To do:
1. In the forum thread about chocolate albino leopard geckos, what usually causes an albino to be darker than normal?
2. From the leopard gecko thread, output the passage that begins with the words containing "That happens when" and ends with "an Albino though.".
3. Write the next part of the leopard gecko forum thread, picking up after its last line.

# Chocolate Albino Leopard Gecko?



## Rawwwrchazli (Mar 16, 2012)

That happens when they are incubated at lower temps right? It's not a Morph in itself? I can't remember.
There's one at a shop near-ish to me, but it's £75 and that, although the shop is BRILLIANT seems awfully steep for an Albino...
Awh, I so wanted another Leo =[ Can't warrent spending £75 on an Albino though.
Sad now, I wanted an excuse to visit the shop.


----------



## sheena is a gecko (Apr 22, 2011)

Yep chocolate albino is not a separate morph, it's a name used when they are darker in colour to normal albinos, usually like you say due to low incubation temps. it's still a tremper, bell or rain water just a darker coloured one, although the term chocolate albino generally is used for dark trempers. Americans call them Dookie's I believe : victory:


----------



## Rawwwrchazli (Mar 16, 2012)

[Element and text position data]
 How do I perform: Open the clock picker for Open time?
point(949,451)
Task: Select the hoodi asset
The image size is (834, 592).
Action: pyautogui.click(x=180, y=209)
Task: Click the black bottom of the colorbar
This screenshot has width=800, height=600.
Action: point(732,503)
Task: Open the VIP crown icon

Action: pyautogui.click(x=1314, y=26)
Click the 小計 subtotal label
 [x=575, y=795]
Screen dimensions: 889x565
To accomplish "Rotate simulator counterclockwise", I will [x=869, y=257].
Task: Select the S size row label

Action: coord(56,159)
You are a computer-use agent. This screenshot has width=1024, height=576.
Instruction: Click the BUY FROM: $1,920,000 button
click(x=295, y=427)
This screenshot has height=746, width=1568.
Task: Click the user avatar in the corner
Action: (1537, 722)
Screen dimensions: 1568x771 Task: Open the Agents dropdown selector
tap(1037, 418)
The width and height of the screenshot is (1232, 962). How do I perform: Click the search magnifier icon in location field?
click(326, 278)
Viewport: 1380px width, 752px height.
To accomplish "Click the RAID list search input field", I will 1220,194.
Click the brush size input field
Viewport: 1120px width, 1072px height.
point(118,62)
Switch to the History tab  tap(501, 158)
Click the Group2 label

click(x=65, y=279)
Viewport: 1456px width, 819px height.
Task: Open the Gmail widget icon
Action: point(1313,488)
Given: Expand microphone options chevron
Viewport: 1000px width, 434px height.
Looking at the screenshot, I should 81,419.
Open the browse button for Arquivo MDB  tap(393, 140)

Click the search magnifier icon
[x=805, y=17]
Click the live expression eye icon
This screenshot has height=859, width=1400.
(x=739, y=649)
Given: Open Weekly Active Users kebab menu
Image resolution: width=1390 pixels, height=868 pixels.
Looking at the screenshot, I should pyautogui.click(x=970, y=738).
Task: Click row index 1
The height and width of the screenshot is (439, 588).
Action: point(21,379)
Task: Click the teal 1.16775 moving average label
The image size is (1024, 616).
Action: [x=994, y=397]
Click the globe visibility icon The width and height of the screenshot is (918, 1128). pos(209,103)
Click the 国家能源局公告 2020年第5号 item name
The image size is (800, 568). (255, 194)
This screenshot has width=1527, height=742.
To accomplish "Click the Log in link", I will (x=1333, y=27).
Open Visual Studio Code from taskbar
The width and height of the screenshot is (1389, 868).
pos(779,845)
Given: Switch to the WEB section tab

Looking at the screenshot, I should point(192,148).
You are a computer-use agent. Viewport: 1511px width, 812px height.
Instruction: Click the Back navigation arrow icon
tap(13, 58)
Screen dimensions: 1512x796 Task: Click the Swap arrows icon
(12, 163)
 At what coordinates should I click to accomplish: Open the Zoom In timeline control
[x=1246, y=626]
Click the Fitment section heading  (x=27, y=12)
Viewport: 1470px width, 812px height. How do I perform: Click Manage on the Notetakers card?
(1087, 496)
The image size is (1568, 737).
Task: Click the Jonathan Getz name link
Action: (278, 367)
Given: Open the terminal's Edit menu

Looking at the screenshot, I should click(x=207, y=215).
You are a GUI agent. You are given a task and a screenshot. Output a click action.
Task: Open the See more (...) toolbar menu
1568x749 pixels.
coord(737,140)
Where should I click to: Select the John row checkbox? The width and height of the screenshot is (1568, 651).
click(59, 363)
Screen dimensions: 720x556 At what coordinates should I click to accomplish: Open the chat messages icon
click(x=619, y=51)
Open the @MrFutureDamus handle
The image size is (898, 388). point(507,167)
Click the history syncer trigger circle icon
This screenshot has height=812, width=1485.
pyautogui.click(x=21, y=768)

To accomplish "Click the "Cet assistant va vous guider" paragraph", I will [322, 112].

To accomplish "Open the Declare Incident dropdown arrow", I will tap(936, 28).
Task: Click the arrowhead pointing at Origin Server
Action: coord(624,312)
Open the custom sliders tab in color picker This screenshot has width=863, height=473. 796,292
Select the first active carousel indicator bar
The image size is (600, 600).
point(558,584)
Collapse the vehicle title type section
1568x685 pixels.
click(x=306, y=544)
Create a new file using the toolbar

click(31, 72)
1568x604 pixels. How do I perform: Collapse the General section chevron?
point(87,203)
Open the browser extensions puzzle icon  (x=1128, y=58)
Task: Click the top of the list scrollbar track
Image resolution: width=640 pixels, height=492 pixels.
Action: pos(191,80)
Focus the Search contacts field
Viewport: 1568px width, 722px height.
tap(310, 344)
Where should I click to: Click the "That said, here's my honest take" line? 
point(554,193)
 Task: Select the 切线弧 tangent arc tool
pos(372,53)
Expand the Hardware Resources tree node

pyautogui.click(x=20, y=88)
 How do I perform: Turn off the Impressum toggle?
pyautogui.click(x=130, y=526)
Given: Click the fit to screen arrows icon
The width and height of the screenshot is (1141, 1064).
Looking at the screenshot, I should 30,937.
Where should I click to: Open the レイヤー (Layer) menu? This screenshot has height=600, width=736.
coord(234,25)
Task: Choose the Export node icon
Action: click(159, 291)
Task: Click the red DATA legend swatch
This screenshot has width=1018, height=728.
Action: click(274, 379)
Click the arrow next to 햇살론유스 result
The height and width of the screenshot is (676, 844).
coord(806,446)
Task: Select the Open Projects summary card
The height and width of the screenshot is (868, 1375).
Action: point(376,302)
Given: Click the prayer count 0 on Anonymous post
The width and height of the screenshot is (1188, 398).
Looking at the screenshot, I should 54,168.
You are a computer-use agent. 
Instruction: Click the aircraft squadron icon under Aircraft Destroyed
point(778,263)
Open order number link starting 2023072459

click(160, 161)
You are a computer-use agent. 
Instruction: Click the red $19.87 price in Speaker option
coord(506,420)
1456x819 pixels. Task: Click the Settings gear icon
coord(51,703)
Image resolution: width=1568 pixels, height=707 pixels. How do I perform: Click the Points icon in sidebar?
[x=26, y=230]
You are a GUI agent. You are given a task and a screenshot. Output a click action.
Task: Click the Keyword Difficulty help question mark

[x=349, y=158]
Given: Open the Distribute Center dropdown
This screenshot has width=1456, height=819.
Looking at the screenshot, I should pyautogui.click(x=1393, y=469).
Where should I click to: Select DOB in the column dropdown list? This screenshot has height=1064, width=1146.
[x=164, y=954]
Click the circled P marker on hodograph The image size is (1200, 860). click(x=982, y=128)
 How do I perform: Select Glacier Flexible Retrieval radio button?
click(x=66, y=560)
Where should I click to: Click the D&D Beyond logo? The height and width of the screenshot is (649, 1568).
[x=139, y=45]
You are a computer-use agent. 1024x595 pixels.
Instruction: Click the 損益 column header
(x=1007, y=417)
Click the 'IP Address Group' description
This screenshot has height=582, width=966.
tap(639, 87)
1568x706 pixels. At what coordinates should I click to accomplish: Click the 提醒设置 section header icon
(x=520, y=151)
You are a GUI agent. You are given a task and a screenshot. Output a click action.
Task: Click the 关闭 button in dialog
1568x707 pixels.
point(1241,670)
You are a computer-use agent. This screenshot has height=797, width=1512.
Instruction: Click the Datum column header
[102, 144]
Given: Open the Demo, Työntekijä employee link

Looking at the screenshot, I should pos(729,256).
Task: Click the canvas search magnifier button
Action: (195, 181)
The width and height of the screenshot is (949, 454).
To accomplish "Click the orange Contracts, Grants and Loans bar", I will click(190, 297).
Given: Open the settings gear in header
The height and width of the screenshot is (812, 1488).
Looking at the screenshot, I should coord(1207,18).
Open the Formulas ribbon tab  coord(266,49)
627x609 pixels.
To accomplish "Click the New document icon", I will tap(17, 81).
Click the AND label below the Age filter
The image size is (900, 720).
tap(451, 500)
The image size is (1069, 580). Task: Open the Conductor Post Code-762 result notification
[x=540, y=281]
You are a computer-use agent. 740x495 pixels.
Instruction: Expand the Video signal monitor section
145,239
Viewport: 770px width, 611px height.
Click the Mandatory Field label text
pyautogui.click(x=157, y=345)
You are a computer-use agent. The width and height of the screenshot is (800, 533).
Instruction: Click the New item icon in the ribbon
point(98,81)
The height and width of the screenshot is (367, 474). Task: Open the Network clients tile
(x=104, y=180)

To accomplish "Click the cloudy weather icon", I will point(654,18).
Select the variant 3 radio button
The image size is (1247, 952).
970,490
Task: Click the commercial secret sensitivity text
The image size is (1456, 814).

Per-task answers:
1. Low incubation temperatures.

2.
That happens when they are incubated at lower temps right? It's not a Morph in itself? I can't remember.
There's one at a shop near-ish to me, but it's £75 and that, although the shop is BRILLIANT seems awfully steep for an Albino...
Awh, I so wanted another Leo =[ Can't warrent spending £75 on an Albino though.

3.
So £75 is way off the mark? Although now, someone I know that works there said it has Snake eyes so I'm think it might be Tremper Eclipse? She's sending me some photos tomorrow. We shall see. I don't need another Eclipse this year but I want to know what warrants the high price tag. They've only got her advertised as an Albino though...


----------



## Madhouse5 (Jun 6, 2011)

i retail thats about right for a albino depends on the morph i seen trempers for 50-55 bells for 65-70 rain waters go anythink up to 100 depending on the hets etc


----------



## Rawwwrchazli (Mar 16, 2012)

Madhouse5 said:


> i retail thats about right for a albino depends on the morph i seen trempers for 50-55 bells for 65-70 rain waters go anythink up to 100 depending on the hets etc


Remind me not to go to Shops near you, lol. The most you'll pay for any straight Albino here is about £55.
Tbh, they don't know what it is, but it's a proven breeder so maybe that's why they hiked the price up.


----------



## Madhouse5 (Jun 6, 2011)

thats the thing people see show prices and think there the norm but retail so much more you do get good deals but that mostly places that breed there own thought you was going donny save your money for there


----------



## Rawwwrchazli (Mar 16, 2012)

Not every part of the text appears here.